Design technical architecture and create implementation plans for features

Goal: use /plan command to translate the "what" and "why" from the approved spec into a concrete technical strategy. This phase generates the high-level engineering blueprint, including architecture, data structures, and setup instructions, all while respecting the Constitution.


Inputs

  • The approved and clarified spec.md from the previous step.
  • Your constitution.md file.
  • The /plan command available in your agent chat.

The /plan Command

Once a feature specification exists, this command creates a comprehensive implementation plan:

  • Specification Analysis: Reads and understands the feature requirements, user stories, and acceptance criteria
  • Constitutional Compliance: Ensures alignment with project constitution and architectural principles
  • Technical Translation: Converts business requirements into technical architecture and implementation details
  • Detailed Documentation: Generates supporting documents for data models, API contracts, and test scenarios
  • Quickstart Validation: Produces a quickstart guide capturing key validation scenarios

Actions

  1. Craft and Run the Plan Prompt: In your agent chat, run the /plan command. Your prompt should clearly state the high-level technical choices for the feature. Crucially, you must @mention the spec.md file so the agent uses it as the source of truth.

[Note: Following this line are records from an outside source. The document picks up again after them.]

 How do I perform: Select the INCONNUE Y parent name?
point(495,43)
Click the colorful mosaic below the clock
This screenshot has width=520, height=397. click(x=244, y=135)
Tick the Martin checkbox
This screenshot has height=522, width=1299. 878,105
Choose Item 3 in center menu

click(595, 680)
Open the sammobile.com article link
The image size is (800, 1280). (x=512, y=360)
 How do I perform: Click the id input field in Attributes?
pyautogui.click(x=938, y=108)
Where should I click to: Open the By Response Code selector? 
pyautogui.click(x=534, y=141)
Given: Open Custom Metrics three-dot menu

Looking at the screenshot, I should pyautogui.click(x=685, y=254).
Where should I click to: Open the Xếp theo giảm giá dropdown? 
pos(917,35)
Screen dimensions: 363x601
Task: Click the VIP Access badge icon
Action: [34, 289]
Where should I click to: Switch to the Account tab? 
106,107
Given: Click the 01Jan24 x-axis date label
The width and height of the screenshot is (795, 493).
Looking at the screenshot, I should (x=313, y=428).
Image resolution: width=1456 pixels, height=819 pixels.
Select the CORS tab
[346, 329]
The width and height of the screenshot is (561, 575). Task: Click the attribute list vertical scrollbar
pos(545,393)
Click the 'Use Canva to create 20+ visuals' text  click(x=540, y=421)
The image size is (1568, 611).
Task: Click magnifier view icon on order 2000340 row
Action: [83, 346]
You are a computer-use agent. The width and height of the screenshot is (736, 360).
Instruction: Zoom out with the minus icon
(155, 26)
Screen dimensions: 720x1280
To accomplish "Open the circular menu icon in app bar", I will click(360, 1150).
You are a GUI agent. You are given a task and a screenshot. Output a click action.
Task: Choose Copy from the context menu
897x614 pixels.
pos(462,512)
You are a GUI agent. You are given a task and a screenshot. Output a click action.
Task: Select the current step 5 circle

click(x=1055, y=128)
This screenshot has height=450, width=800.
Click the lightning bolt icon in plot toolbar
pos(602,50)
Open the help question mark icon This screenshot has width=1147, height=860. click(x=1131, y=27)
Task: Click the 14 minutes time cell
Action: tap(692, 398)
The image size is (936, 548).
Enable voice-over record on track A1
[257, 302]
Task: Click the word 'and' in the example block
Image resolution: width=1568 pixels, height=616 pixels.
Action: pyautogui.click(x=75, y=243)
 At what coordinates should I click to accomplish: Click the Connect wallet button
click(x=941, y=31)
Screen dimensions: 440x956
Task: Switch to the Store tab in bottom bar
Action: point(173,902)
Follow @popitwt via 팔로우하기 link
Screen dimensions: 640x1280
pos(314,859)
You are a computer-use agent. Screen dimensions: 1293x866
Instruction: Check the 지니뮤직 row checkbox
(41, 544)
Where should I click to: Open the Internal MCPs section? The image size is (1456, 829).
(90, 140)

    • Your Prompt Example (Perfect):
      /plan I am going to use Next.js with static site configuration, no databases - data is embedded in the content for the mock episodes. Site is responsive and ready for mobile. @specs/001-i-am-building/spec.md
      
  2. Observe the Agent's Automated Artifact Generation: The /plan command is more than a single action. As your output shows, the agent will now execute a script to scaffold a comprehensive technical foundation for the feature:

    • It creates the main plan.md file, which serves as the central hub for the implementation strategy.
    • It also generates several supporting artifacts inside the feature's specs/ directory:
      • research.md: Documents initial technical decisions and alternatives considered.
      • data-model.md: Outlines the shape of the data and entities (e.g., the fields for a PodcastEpisode).
      • contracts/: A folder that will contain formal data schemas (like JSON Schema) to validate data.
      • quickstart.md: Provides simple, clear instructions for another developer to set up and run this feature locally.
      • May generate a contracts/ directory as well.
  3. Human Review of the Entire Plan: Your job is now to review this collection of generated documents.

    • Start with plan.md: Read through it. It will have an Execution Flow, a Summary, and a "Constitution Check" section where the agent confirms its plan aligns with your rules.
    • Review Supporting Docs:
      • Look at data-model.md. Does the data structure make sense? Does it include all the necessary fields?
      • Look at quickstart.md. Are the setup steps clear and correct?
    • Iterate with the Agent: If any part of the plan is incorrect or incomplete, have a conversation with the agent to refine it.
      • Example Prompt: In @data-model.md, the Episode entity is missing a 'duration' field. Please add it as a string formatted like "MM:SS" and update the document.
  4. Version and Commit the Plan: Once you are satisfied that the plan is complete, actionable, and respects the constitution, mark it as ready.

    • Manually edit plan.md's header to update its status.
    • Commit all the newly created and modified plan artifacts to the feature branch.

Deliverables

  • A committed plan.md file that serves as the technical blueprint.
  • A set of supporting artifacts (research.md, data-model.md, contracts/, quickstart.md) that provide deep technical context for the feature.

Quality Gates ✅

  • ✅ The technical plan directly addresses every functional requirement listed in spec.md.
  • ✅ The agent's "Constitution Check" within plan.md has passed, and you have manually verified its claims.
  • ✅ The generated data models and contracts are accurate and complete.
  • ✅ (For teams) The entire set of plan artifacts has been reviewed and approved in a Pull Request.

Common Pitfalls

  • Allowing the plan to restate the spec instead of providing a clear technical path forward.
  • Introducing new scope or features that were not defined in the original, approved spec.
  • Forgetting about operational concerns like testing strategy, deployment, and monitoring, which should be part of the technical plan.
  • Not reviewing the supporting artifacts (data-model.md, quickstart.md, etc.), as they are just as important as the main plan.md.